Examples of the silane-based coupling agent include trimethoxysilylbenzoic acid,? -Methacryloxypropyltrimethoxysilane, vinyltriacetoxysilane, vinyltrimethoxysilane,? -Isocyanate propyltriethoxysilane,? -Glycine (3,4-epoxycyclohexyl) ethyltrimethoxysilane, etc. These may be used singly or in combination of two or more.

The silane coupling agent may be included in an amount of 0.01 to 10 parts by weight based on 100 parts by weight of the photosensitive resin composition. When the silane coupling agent is contained within the above range, the adhesion and storage stability are excellent.

In addition, the photosensitive resin composition may further include a fluorine-based surfactant or a leveling agent for improving coatability and preventing defect formation, if necessary.

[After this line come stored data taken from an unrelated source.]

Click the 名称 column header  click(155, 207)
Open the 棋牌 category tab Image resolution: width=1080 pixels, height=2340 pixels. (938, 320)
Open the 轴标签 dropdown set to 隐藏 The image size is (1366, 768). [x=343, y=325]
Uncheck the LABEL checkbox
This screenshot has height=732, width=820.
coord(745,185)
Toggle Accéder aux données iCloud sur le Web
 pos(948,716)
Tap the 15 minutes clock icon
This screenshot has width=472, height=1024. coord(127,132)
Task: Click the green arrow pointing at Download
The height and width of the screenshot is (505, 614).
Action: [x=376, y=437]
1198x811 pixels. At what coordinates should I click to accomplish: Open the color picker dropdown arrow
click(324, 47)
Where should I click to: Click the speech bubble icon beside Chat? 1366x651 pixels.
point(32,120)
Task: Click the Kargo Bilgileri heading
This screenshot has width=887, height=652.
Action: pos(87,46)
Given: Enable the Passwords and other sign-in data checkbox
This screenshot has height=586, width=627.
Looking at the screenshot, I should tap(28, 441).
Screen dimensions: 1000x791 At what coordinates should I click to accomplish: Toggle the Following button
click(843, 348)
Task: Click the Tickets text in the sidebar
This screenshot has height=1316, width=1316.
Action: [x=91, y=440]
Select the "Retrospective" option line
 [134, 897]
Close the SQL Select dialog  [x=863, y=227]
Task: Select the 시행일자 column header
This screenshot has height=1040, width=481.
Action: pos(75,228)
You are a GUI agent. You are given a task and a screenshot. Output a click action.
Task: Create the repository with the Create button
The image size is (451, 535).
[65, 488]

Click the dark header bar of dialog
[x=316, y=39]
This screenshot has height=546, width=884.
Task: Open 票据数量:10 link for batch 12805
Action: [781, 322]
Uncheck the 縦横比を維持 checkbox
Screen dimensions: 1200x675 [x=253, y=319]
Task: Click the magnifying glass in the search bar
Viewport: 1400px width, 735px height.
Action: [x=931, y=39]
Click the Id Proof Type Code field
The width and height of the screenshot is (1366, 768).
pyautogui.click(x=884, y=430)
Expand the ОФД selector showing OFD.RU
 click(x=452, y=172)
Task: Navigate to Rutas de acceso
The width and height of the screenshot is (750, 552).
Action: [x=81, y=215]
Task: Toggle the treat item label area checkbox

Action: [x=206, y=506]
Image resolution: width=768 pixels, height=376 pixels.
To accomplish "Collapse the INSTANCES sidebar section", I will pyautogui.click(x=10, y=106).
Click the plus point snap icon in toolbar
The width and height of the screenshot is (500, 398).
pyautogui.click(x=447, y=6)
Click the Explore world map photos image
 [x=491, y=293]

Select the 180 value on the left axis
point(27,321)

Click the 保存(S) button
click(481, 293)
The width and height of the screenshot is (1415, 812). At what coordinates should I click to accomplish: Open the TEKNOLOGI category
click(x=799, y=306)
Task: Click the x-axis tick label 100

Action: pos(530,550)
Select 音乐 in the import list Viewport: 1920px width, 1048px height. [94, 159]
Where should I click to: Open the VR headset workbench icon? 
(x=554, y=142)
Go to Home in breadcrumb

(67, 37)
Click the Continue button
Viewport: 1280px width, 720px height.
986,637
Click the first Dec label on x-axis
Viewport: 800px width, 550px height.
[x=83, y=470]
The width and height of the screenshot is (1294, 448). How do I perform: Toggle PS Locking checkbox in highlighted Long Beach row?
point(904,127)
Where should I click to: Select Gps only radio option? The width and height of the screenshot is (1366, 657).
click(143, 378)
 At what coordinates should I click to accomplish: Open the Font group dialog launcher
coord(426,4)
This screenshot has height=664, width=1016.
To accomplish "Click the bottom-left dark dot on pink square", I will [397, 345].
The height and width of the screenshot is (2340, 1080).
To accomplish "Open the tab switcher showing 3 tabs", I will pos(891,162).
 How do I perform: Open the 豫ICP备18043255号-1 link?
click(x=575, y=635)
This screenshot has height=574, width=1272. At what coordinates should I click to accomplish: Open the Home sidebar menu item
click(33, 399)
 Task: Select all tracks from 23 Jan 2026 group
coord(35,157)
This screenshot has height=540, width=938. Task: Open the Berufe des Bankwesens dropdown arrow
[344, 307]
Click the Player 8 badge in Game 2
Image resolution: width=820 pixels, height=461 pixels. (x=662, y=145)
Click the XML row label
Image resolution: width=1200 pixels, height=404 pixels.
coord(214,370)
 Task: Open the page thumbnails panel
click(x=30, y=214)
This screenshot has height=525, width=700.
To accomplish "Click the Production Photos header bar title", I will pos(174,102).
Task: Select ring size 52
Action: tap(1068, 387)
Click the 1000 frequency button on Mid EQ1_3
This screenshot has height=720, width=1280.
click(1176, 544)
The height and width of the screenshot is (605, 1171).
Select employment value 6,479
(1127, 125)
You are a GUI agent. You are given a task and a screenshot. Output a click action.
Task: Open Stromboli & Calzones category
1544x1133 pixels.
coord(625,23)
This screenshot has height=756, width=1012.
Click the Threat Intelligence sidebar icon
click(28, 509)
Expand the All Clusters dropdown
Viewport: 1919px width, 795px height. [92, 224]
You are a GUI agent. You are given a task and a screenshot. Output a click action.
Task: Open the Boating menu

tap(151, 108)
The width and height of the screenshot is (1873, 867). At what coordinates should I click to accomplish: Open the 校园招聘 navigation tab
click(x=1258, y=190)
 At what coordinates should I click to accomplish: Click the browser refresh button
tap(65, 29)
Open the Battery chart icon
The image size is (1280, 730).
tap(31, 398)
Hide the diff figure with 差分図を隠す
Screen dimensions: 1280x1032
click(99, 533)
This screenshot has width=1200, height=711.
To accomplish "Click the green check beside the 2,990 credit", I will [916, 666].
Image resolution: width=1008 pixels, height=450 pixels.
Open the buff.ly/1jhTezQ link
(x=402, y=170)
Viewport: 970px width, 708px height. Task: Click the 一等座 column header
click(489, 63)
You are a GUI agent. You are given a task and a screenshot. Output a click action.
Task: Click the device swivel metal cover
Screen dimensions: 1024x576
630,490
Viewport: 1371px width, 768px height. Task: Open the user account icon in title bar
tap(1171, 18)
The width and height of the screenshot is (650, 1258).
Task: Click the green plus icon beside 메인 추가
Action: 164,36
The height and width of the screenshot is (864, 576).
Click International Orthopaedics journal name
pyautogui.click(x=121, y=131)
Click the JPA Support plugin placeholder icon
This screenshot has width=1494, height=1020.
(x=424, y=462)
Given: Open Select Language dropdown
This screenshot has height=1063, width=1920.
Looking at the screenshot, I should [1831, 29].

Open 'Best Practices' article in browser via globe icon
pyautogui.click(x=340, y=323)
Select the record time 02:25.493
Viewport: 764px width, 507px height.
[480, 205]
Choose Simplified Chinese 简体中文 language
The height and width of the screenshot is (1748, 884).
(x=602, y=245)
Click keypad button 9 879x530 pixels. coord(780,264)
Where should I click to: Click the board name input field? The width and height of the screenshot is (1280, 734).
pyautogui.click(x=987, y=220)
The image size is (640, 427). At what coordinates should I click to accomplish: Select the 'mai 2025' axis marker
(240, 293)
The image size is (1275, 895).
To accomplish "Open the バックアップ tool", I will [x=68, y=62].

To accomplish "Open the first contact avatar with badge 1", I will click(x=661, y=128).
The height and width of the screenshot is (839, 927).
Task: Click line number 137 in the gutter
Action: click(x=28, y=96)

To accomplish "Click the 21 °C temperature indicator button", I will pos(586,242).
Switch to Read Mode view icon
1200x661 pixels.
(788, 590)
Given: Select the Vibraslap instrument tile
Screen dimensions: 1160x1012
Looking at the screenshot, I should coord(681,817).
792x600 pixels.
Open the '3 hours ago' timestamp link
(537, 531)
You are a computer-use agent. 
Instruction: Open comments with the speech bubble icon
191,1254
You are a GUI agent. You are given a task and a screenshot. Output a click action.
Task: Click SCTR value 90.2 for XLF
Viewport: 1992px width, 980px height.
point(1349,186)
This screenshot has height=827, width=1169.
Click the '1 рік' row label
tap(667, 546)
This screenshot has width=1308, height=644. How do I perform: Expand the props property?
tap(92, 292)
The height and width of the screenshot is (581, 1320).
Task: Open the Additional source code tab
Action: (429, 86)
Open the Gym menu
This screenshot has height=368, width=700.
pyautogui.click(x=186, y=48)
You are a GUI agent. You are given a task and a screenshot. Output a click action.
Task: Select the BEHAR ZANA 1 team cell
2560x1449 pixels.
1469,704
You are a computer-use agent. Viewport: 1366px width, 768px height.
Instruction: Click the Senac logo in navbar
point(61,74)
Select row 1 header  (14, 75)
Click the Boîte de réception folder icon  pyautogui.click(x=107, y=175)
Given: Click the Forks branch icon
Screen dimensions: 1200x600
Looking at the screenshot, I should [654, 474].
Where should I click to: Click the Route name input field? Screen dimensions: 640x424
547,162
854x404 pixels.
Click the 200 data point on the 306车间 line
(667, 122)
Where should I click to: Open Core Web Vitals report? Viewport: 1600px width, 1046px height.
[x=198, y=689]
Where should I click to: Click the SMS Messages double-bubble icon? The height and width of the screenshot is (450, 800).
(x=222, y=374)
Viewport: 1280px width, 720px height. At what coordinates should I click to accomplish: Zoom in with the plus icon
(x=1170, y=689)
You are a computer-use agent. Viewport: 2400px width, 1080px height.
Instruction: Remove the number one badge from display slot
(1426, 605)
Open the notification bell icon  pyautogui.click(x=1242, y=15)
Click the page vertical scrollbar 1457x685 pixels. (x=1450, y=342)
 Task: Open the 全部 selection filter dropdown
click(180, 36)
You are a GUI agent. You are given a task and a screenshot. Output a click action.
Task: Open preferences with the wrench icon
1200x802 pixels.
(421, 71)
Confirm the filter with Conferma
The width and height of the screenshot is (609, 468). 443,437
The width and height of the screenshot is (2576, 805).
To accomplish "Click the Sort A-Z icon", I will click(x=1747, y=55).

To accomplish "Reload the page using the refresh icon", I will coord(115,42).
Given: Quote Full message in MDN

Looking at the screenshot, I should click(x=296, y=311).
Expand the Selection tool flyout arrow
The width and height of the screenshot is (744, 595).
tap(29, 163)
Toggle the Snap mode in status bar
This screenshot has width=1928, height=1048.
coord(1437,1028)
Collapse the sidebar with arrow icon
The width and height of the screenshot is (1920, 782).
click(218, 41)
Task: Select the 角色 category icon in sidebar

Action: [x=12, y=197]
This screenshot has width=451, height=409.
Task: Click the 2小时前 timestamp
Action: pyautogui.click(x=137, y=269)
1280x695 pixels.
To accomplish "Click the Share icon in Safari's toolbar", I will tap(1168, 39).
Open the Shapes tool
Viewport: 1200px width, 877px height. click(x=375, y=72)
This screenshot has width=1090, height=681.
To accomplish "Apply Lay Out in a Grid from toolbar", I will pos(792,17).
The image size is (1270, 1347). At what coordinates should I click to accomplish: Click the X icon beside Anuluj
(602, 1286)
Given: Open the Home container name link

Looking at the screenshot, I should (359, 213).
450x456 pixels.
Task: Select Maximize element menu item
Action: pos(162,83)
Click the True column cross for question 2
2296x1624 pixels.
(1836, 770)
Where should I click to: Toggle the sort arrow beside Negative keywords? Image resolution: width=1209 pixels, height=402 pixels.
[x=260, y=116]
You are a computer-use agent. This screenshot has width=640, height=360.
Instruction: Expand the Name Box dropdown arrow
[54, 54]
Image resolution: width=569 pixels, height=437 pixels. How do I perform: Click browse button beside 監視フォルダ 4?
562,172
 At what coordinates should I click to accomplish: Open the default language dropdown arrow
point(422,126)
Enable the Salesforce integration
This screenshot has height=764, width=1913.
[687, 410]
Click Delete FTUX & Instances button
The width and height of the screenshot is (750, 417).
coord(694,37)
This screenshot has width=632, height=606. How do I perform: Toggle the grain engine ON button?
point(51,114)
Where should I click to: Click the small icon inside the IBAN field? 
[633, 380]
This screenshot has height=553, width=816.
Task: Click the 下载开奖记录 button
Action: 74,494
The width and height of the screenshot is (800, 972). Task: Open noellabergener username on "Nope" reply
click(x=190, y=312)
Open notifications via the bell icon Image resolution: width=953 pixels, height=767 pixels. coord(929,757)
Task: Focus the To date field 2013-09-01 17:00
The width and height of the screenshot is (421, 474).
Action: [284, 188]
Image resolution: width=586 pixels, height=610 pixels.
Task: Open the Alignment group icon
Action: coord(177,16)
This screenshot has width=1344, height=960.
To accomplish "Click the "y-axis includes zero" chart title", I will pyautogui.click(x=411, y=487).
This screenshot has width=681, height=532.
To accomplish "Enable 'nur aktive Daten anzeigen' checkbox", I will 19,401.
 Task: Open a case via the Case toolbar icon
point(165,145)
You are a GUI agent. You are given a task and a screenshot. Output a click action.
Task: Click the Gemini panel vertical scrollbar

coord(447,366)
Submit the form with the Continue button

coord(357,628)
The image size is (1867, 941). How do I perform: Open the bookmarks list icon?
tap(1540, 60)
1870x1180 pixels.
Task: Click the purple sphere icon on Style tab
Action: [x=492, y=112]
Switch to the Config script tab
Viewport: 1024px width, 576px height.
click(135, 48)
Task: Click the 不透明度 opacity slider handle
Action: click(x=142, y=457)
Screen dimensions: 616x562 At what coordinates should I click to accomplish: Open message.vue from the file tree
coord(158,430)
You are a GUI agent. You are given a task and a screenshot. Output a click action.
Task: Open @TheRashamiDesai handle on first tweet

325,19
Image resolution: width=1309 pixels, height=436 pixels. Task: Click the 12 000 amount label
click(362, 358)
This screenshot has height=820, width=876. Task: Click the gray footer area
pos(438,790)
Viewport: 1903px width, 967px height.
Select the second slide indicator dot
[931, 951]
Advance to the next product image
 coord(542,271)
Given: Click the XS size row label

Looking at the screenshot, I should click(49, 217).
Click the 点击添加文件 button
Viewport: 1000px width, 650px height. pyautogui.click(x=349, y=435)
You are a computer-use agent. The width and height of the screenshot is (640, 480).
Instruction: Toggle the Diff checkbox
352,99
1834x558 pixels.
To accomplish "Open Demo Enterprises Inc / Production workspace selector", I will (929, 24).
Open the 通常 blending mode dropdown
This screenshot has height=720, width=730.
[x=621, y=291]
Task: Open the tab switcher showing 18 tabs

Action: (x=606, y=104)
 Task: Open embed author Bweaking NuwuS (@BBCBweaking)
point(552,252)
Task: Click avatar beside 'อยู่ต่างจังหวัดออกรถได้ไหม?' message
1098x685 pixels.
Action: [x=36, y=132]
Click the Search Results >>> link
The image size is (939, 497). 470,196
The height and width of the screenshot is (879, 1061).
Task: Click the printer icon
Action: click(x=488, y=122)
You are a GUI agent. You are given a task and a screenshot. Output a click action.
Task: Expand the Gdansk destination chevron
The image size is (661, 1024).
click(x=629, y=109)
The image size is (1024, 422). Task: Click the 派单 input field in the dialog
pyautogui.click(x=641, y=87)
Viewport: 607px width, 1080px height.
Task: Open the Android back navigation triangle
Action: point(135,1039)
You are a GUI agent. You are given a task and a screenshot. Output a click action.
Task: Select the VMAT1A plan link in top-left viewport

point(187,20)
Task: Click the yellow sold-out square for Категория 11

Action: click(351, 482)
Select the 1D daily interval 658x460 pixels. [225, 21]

As the surfactant, for example, fluorine-based surfactant, DIC社of F-482, F-484, F-478, F-554 , etc. may be used, wherein the leveling agent, ^® BM-1000 of BM Chemie社, BM ^® -1100, and the like; Mecha Pack F 142D ^® , Copper F 172 ^® , Copper F 173 ^® , Copper F 183 ^® , Copper F 554 ^® and the like manufactured by Dainippon Ink & Chemicals Incorporated; Sumitomo M. (Note)社Pro rod FC-135 ^®, the same FC-170C ^®, copper FC-430 ^®, the same FC-431 ^®, and the like; Asahi Grass Co., Saffron S-112 ^® of社, such S-113 ^®, the same S-131 ^®, the same S-141 ^®, the same S-145 ^®, and the like; May be used by Toray silicone (Note) ^® SH-28PA of社, copper ^® -190, copper -193 ^®, SZ-6032 ^®, such as leveling agents commercially available under the name, such as SF-8428 ^®.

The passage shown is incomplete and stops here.